矽肺由长期吸入游离二氧化硅粉尘引起，以矽结节和肺纤维化为主要病理特征，是我国发病率较高的法定职业病1；临床诊治目前主要面临早期无筛检诊断方法，后期肺纤维化无特效治疗手段这两大难题；而后期肺纤维化具有持续进展和不可逆的特点，多种细胞过度增殖迁移是矽肺纤维化的主要特征，失巢凋亡抵抗导致的细胞增殖失控可能是矽肺纤维化发生的主要机制。.环状RNA（circRNA）作为基因组中重要的“暗物质”，是合适的临床诊断标记物与疾病干预靶点。申请者前期研究发现，circRNA参与矽肺发生发展各过程，如成纤维细胞的增殖和内皮/上皮间质转化。基于以上结果，申请者提出“circRNA介导的失巢凋亡抵抗是矽肺纤维化发生发展的重要机制”假说，应用现代分子生物学和经典药理学方法，从整体、细胞和分子水平系统揭示circRNA与失巢凋亡抵抗在矽肺纤维化中的功能和作用机制，为临床治疗策略的选择和治疗药物靶标的遴选提供重要线索。

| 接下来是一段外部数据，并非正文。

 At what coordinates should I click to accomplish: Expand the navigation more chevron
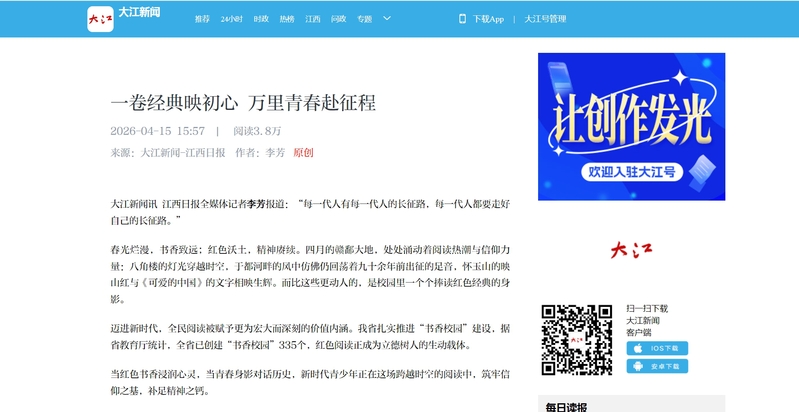(385, 19)
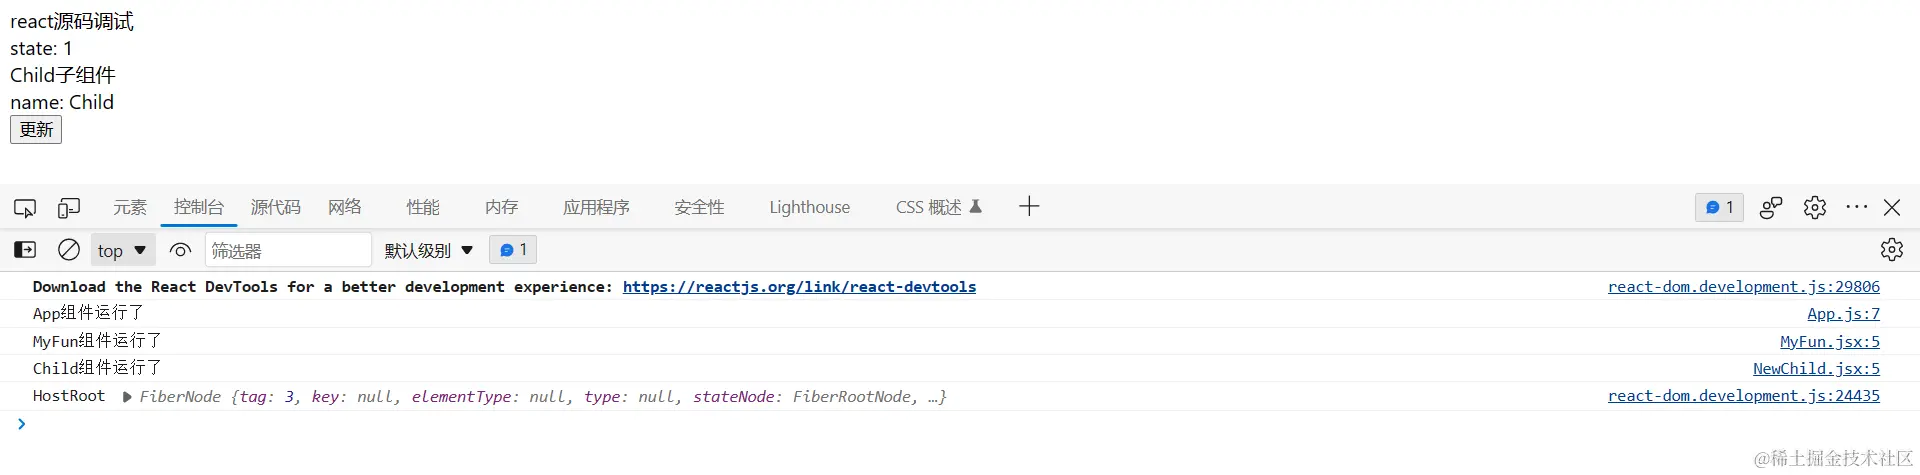Viewport: 1920px width, 475px height.
Task: Open the 默认级别 log level dropdown
Action: pos(429,250)
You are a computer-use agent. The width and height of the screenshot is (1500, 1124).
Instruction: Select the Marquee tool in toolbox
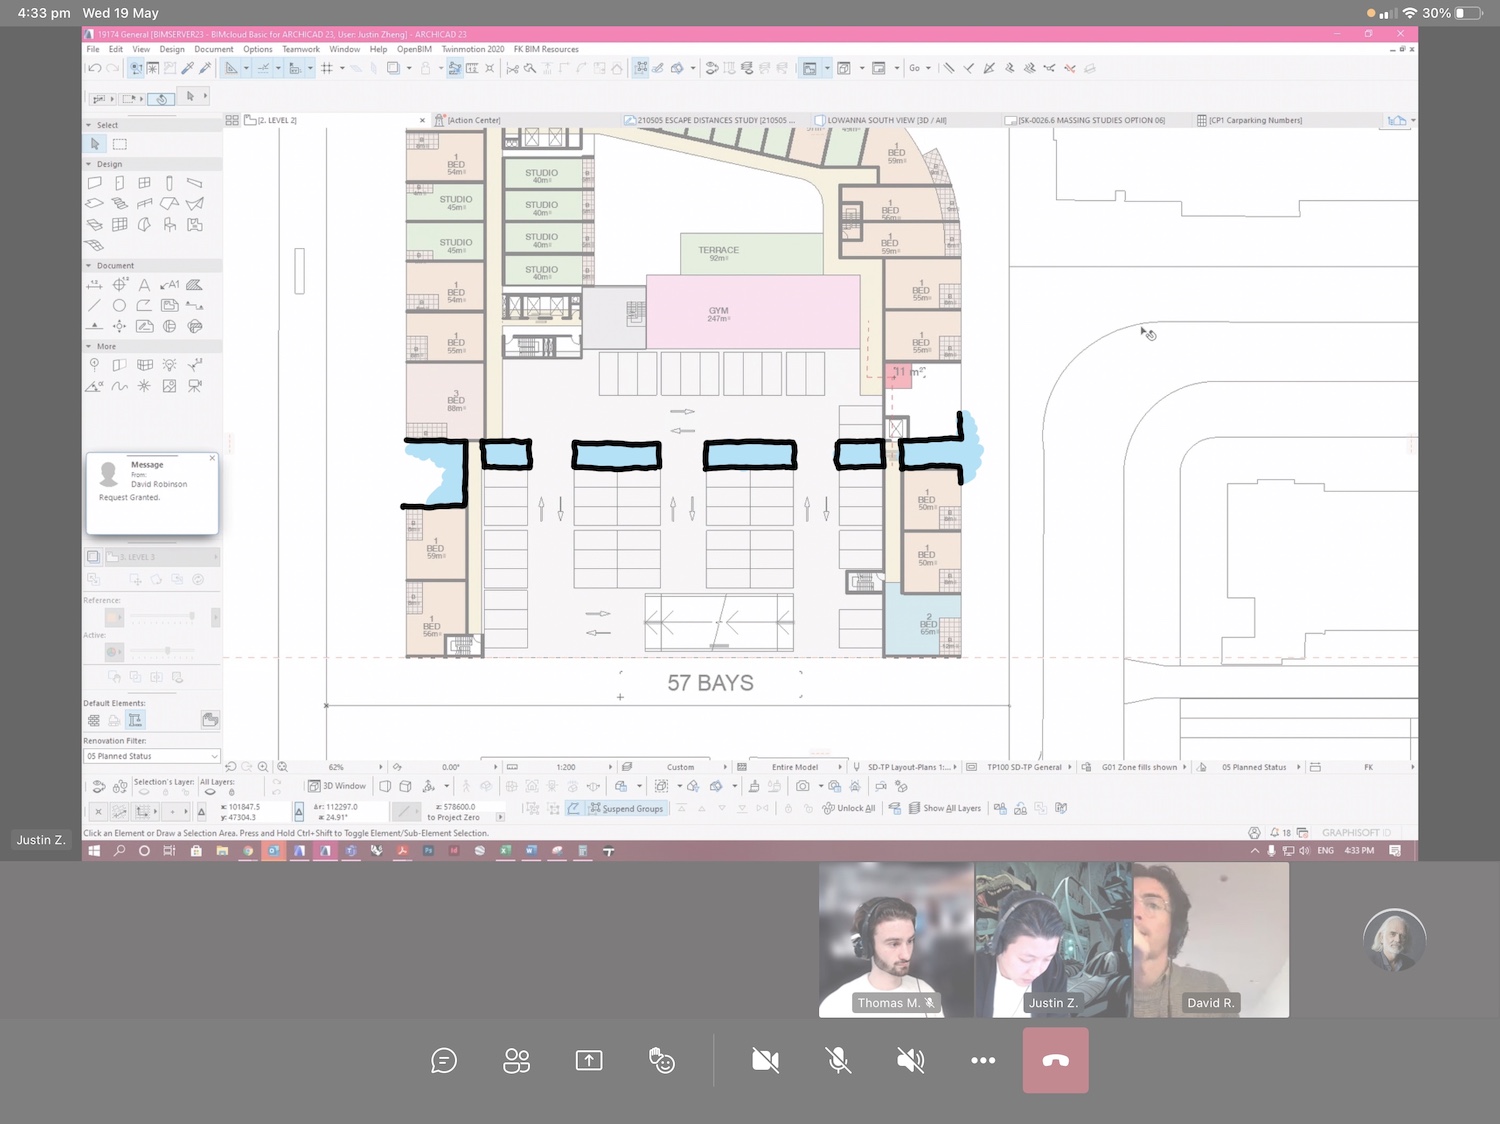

The inhalation of silicon dioxide particles causes an untreatable pulmonary disease, named as “silicosis”, characterized by progressive lung fibrosis and silicosis nodules， which is one of National occupational diseases with the high morbidity. While the primary cause of this often devastating disease remains elusive, diagnosis of silicosis could easily be missed, since which needs carefully documented records of occupational exposure and radiological features, with exclusion of other competing diagnoses. The late stage of silicosis is characterized by sustained and irreversible pulmonary fibrosis, in which many types of cell are involved, such as pulmonary fibroblasts (PFBs), alveolar epithelial cells (AECs), pulmonary microvascular epithelial cells (PMECs). The over-proliferation/migration of cell is main cause of pulmonary fibrosis which may due to the anoikis resistance...As a “dark matter” in genome, circular RNAs (circRNAs) are ubiquitous in molecular biology as a subclass of non-coding RNAs involved in many diseases served as transcription regulators or as sponges for small RNA regulators. Previous studies from our laboratory suggested that circRNA regulated alveolar macrophage activation, pulmonary fibroblast proliferation and epithelial/ epithelial cells Mesenchymal transition (EMT/EndMT). However, the detailed cellular and molecular mechanisms underlying fibrosis in response to silica remain unknown. Therefore, we hypothesized that circRNA-induced anoikis resistance mediated pulmonary fibrosis in silicosis. The proposed studies will be initiated by high throughput screening of tissue sample followed by study in intact animals as well as primary cell cultures. Studies using classic pharmacological methods will be combined with molecular biological techniques, as well as immunological methods, all of which are currently well established in our laboratory. This proposal is both novel and innovative in that the efficacy of regulation of circRNAs can be of value to prevent or halt progression of silicosis in people. Our study will decipher the link between circRNAs and anoikis resistance with subsequent pulmonary fibrosis induced by silica, providing a novel insight into the potential of circRNAs in terms of opening up novel therapeutic avenues for silicosis.